*Study material*:
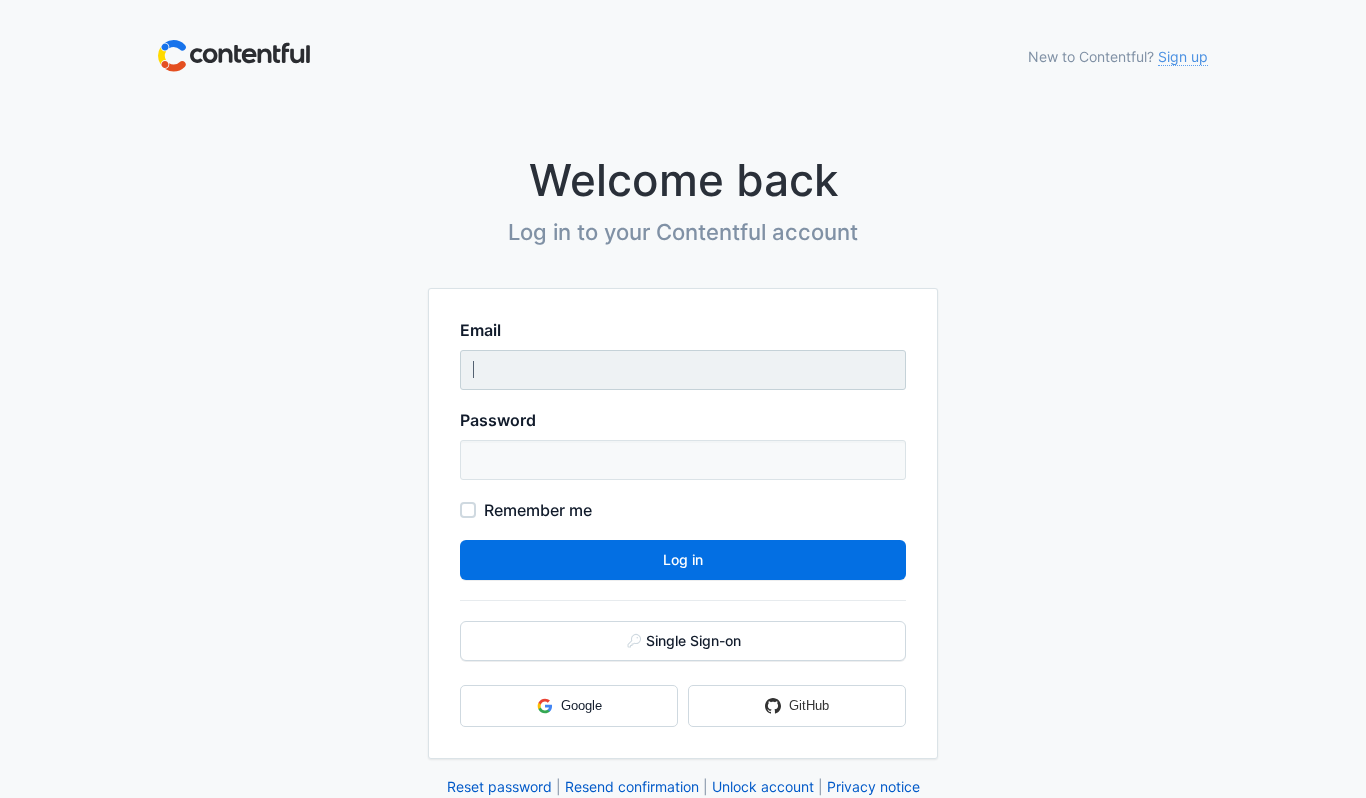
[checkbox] (468, 510)
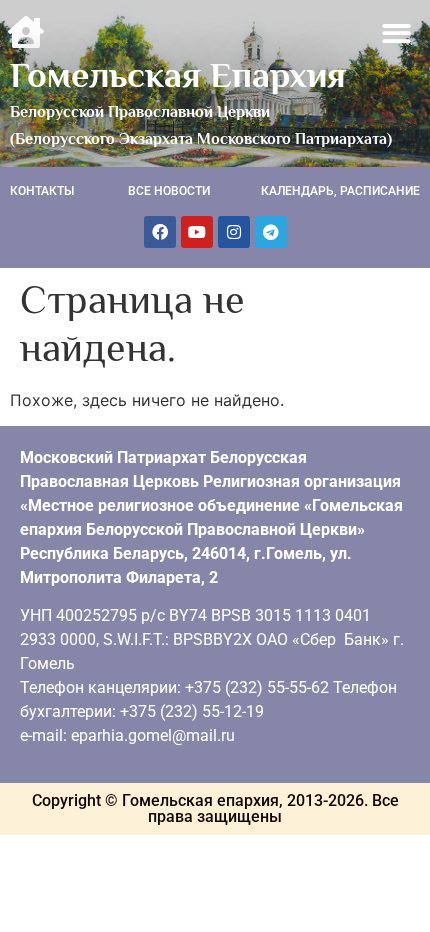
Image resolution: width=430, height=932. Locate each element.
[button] (397, 33)
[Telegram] (271, 232)
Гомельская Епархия (178, 75)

*Try it*:
A verbatim copy of every entry above, with no pictures, is the expected output.

*Written response*:
[checkbox] (468, 510)
Image resolution: width=430, height=932. Locate each element.
[button] (397, 33)
[Telegram] (271, 232)
Гомельская Епархия (178, 75)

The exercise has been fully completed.